Ainsi, en quelques décennies, ont été préservés plusieurs ensembles remarquables qui permettent d’appréhender le décor intérieur de l’habitat résidentiel aixois, sans lequel notre perception de l’univers intérieur des maisons resterait incomplète. Les peintures murales font partie d’un tout où l’architecture commande la décoration entière qu’elle magnifie, en en soulignant et développant les lignes. Ni « papier peint », comme on a souvent tenté de la définir, ni peinture noble qui désigne, dans l’Antiquité, la peinture de chevalet, la peinture murale est un art appliqué qui s’adapte à tous les lieux. Elle habille, en effet, les pièces d’usage courant et privé, orne les salles d’apparat, s’épanouit aussi bien dans les espaces intérieurs que dans les lieux publics. Pour peu qu’on l’observe avec attention, on y décèle le coup de pinceau du peintre, rapide ou au contraire soigné, délicat et aérien ou, à l’inverse, grossier.
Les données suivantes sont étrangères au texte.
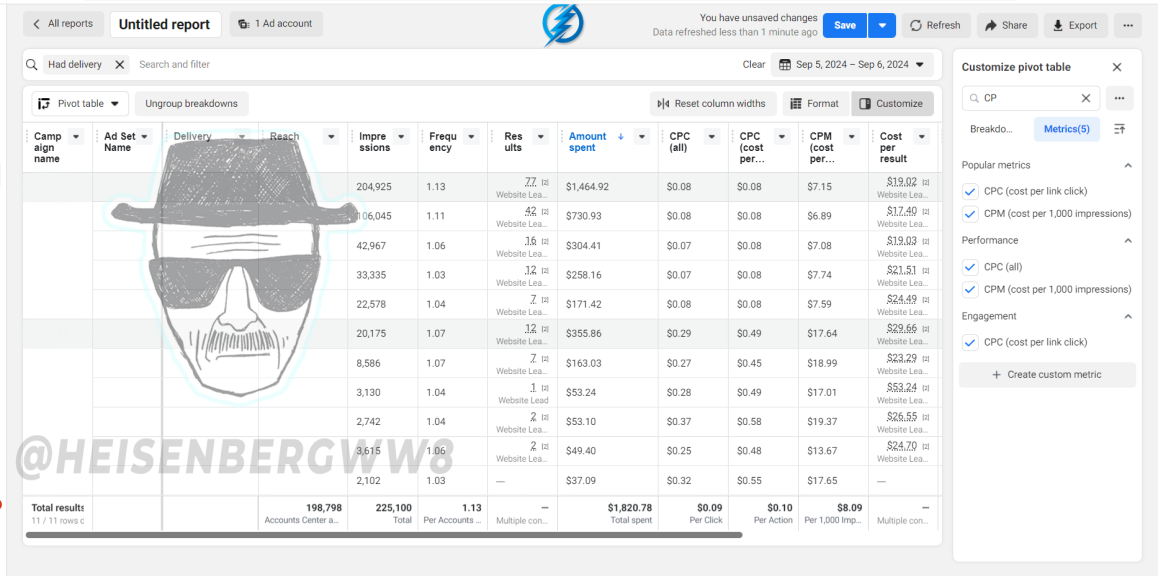Open the date range picker
Viewport: 1158px width, 576px height.
[852, 65]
Architectures en trompe-l’œil ou surréalistes, décors domestiques, natures mortes, portraits, figures fantastiques nées de l’imaginaire des peintres ou inspirées de la mythologie, scènes de la vie quotidienne, jardins luxuriants peuplés d’animaux, paysages et fonds marins... Toutes les surfaces enduites d’un mortier – murs, murets, banquettes, plafonds, colonnes et bassins – sont prétextes à divertir ou à instruire, à charmer l’œil. Expression ornementale, volonté d’intégration des élites locales désireuses de suivre les modes de la métropole, la peinture pariétale s’épanouit dans tous les lieux de vie de la cité, jusque dans les latrines, tant il est bien connu que les Romains n’aimaient pas le vide !
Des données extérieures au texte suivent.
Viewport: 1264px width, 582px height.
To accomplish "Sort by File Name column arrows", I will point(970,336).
Au-delà des appréciations esthétiques et techniques qui rattachent ces œuvres du passé à l’histoire de l’art, à l’Histoire, la peinture, parfois agrémentée de stucs et de marbres, permet d’identifier la fonction des pièces grâce aux types de décors, dévoile les ambiances par ses jeux de couleurs, renseigne sur l’organisation du mobilier comme dans les tricliniums, révèle l’existence d’étages disparus. Elle permet, enfin, de restituer des volumes et des ouvertures disparus et d’évaluer les dimensions des parois alors même que les murs sont détruits, grâce aux proportions en usage dans les schémas décoratifs de cette période.
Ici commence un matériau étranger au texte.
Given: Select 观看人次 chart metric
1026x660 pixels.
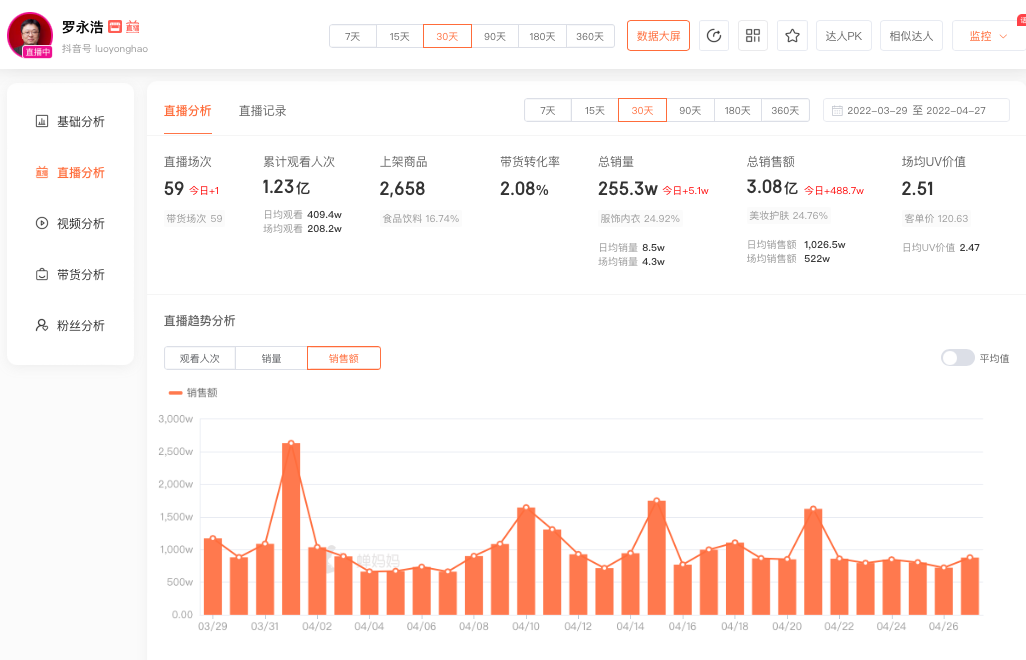Looking at the screenshot, I should pyautogui.click(x=199, y=358).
Support destiné à être masqué ou ornementé par la couche picturale, le mortier est enfin révélateur de techniques et de savoirs-faire : enduits hydrauliques de bassins d’agréments, enduits de plafonds, de voûte ou encore de colonnes, ils conservent parfois à leur revers l’empreinte de leur support disparu. Même récupéré ou détruit, le support maçonné peut alors être identifié et documenter l’architecture d’une pièce ou d’un espace.
Les stucs, également très présents dans la décoration des maisons, mais que leur naturelle fragilité a rendu plus vulnérable encore à l’usure du temps, couronnent généralement les zones hautes des parois sous la forme de corniches moulurées. Observés à plusieurs reprises dans l’effondrement des plafonds et des murs, ces éléments ont rarement été conservés.
Dès lors, l’étude de la peinture murale antique, et plus largement du décor pariétal puisqu’il est pluriel, s’inscrit, au même titre que l’architecture, dans une réflexion sur l’organisation et la fonction des espaces, ces derniers étant intrinsèquement liés, non seulement dans l’habitat, modeste ou luxueux, mais également dans les lieux publics.